I didn’t always live in Queens. Just before sixth grade, we moved out to Long Island, and before you knew it, I was hitting those awkward teen years.
If you want to know the truth, I was a teenager with no direction, and no ambition whatsoever. A lousy student with even crummier study habits. I was painfully shy and mortified by speech class, where I had to step up to the podium and debate on an issue I didn’t give a hoot about. In geometry and algebra, I was one of the few who managed to turn, what should each have been a year-long course, into 18-month-long ones. What can I say? I needed the extra time for the math to sink in.
My future looked bleak. I was flailing.
Even Mr. Meissner, my science teacher was baffled at the thought of my prospects. He talked me into enrolling in his General Science class which actually proved to be one of my favorite classes because the only thing we didn’t study in that class was science. We were a class of misfits. My “lab” partner was on his third year of being left back. He’d boast that he knew a lot about nothing, and it was true. Everyday, he’d regale us with his breadth of knowledge about the most mundane things. I never knew anyone who knew so much about so little.
Frankly, there was little hope for me. Mrs. McHale, the Home-Economics teacher nearly twisted my arm to get me to take her class so she could teach me how to sew. She literally yanked me out of the hallway one day, and the next thing I knew I was enrolled in her class (much to my chagrin). I hated sewing. I took the class but I never sewed a stitch. My mother, who was a master with the sewing machine, ended up doing it for me. To this day, I can’t even sew a button on a shirt.
The computer teacher practically twisted my other arm to get me to take his class as no other girls had signed up for it. So I did, but these were the computers of the past, pre-Apple and pre-PC’s. There was no internet access. Nothing, but mysterious codes for enormous computers that I was sure would never amount to anything of significance in my lifetime. Those binary numbers just swam over my head and dive-bombed on any future I might have as a computer analyst.
And then two things happened to change my life. And by things, I mean two people: Miss Stern and Lynn.
Miss Stern taught Creative Writing. Up until then, the extent of my writing was limited to assorted diaries I’d kept throughout the years, and the copious notes I’d write in class and pass to my friends, when I should’ve been paying attention to classwork.
And then I took Creative Writing and the world was transformed. It was as if my life had gone from black and white to brilliant Technicolor. My heart became infused with joy. Suddenly, I was turning in assignments on time and raising my hand with record speed–excited to read my work aloud, whether it was an essay describing the contents of my bedroom or a poem in the style of Ben Johnson. It was in her class that I learned the line, “Oh, what a tangled web we weave when first we practise to deceive.” Oh, how I loved Miss Stern, and how I loved her class.

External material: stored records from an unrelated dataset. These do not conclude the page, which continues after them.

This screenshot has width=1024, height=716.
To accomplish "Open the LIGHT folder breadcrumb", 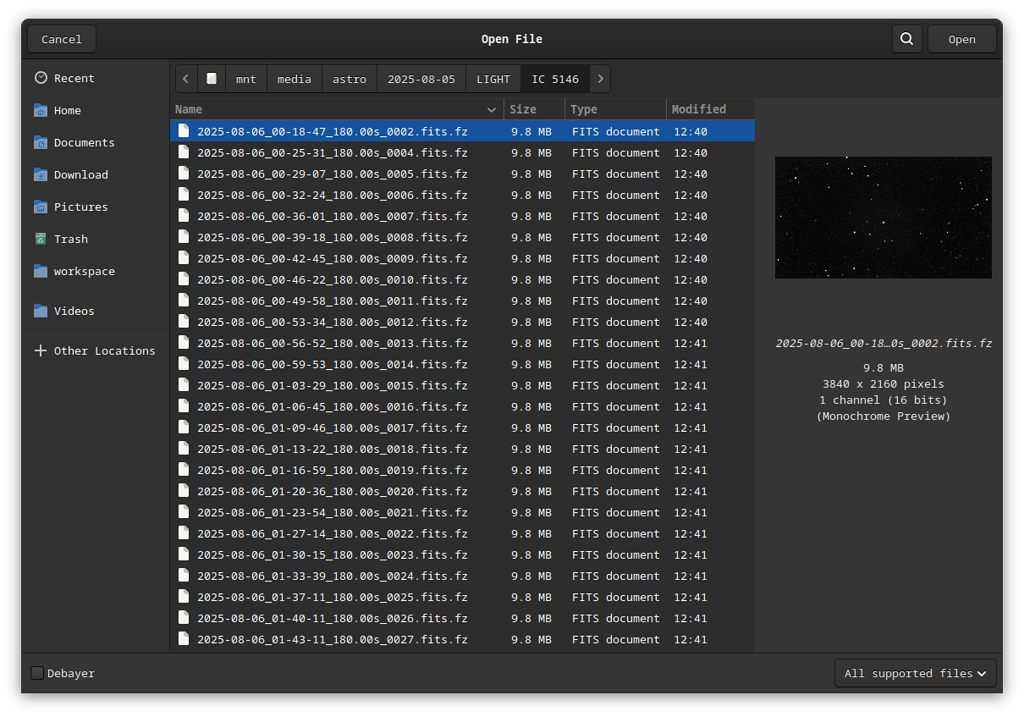I will point(493,78).
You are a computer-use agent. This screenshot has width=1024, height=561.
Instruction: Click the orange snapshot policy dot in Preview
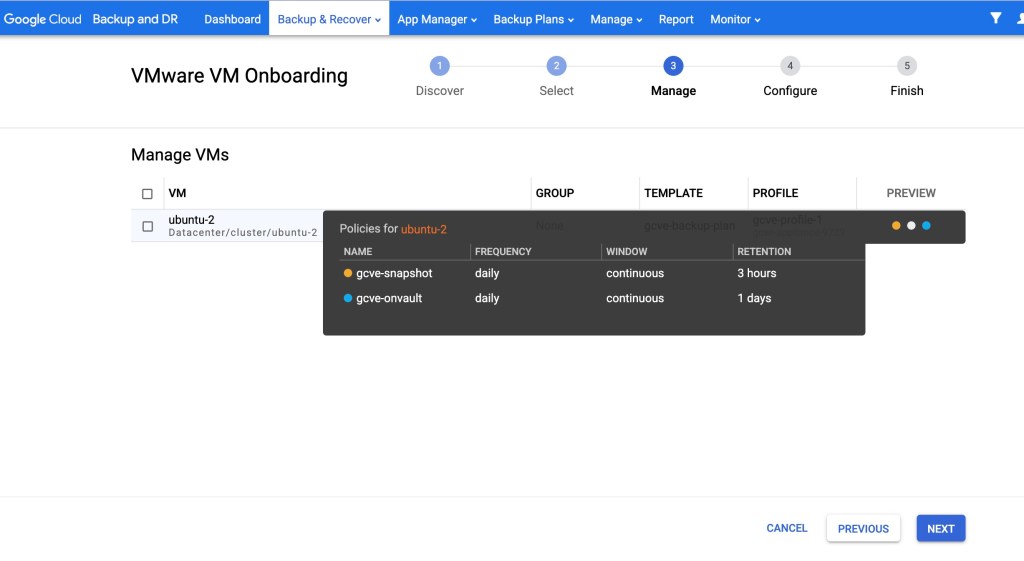(x=896, y=226)
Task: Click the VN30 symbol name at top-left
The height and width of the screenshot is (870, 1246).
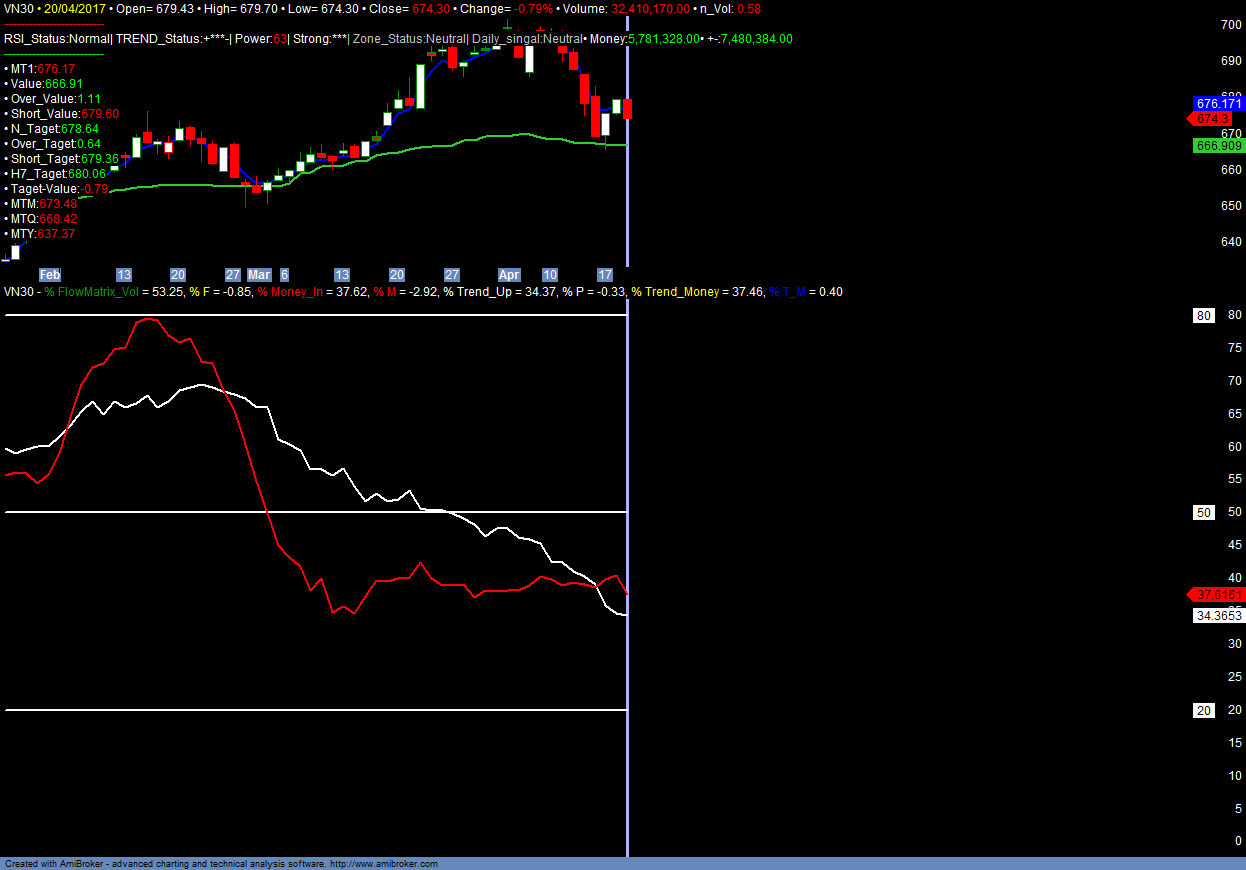Action: 19,8
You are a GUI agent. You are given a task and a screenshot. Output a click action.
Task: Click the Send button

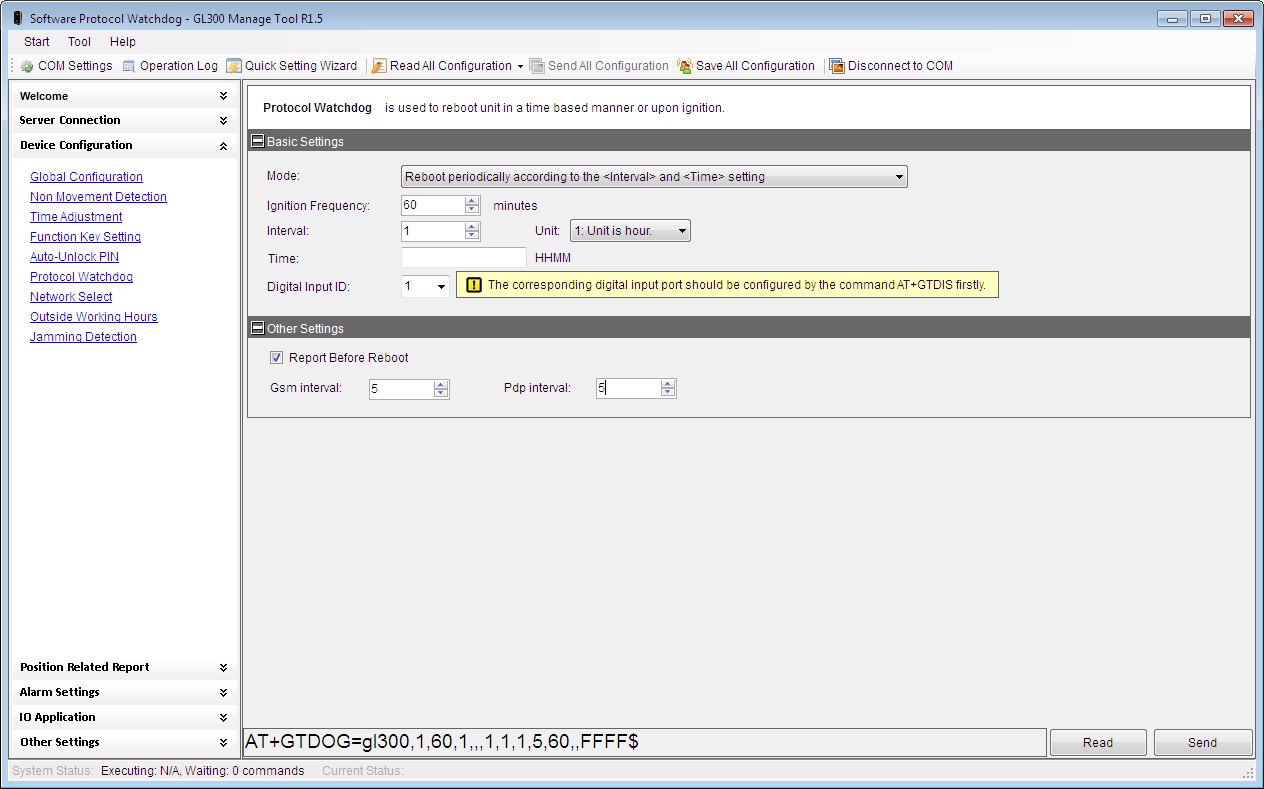1202,742
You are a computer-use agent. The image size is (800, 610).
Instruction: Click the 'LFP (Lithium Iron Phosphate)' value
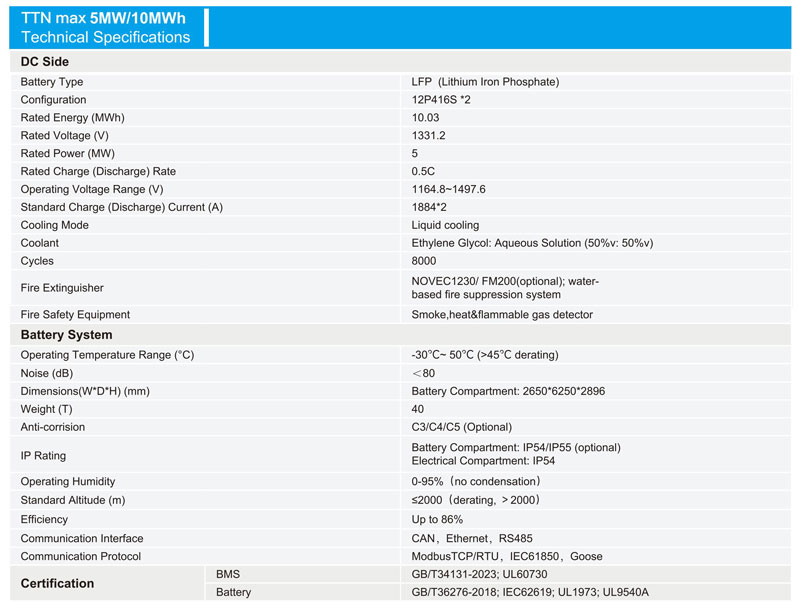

To me, there was nothing better!
Except maybe my friend, Lynn. If you ask me, Lynn had one of those intensely bright minds that left me in awe. She took AP honors classes, and barely needed to blink to get an A. Yep, she was smart as a whip, with a biting sense of humor, much like Dorothy Parker.
Lynn and I traveled in different circles. You could find me with the potheads, the delinquents, and the ones who prided themselves on knowing much about nothing. Whereas, Lynn was with the intellectual crowd, the ones who knew their life plans, and had dreams of going to Princeton, Columbia, or Dartmouth.
And, then one day, by chance, we became friends. Which evolved to good friends. Whereupon, we embarked on a series of fabulous adventures. Just me and Lynn. And, in the process, Lynn changed my life.
Oh, and I suppose this would be as good a time as any, to make a formal apology to the country of India. As you requested, we never returned to your embassy.
But I’ll save these stories–the tales of our sometimes wild adventures–for another day.
So, how about you? Can you remember someone who may have helped change the course of your life?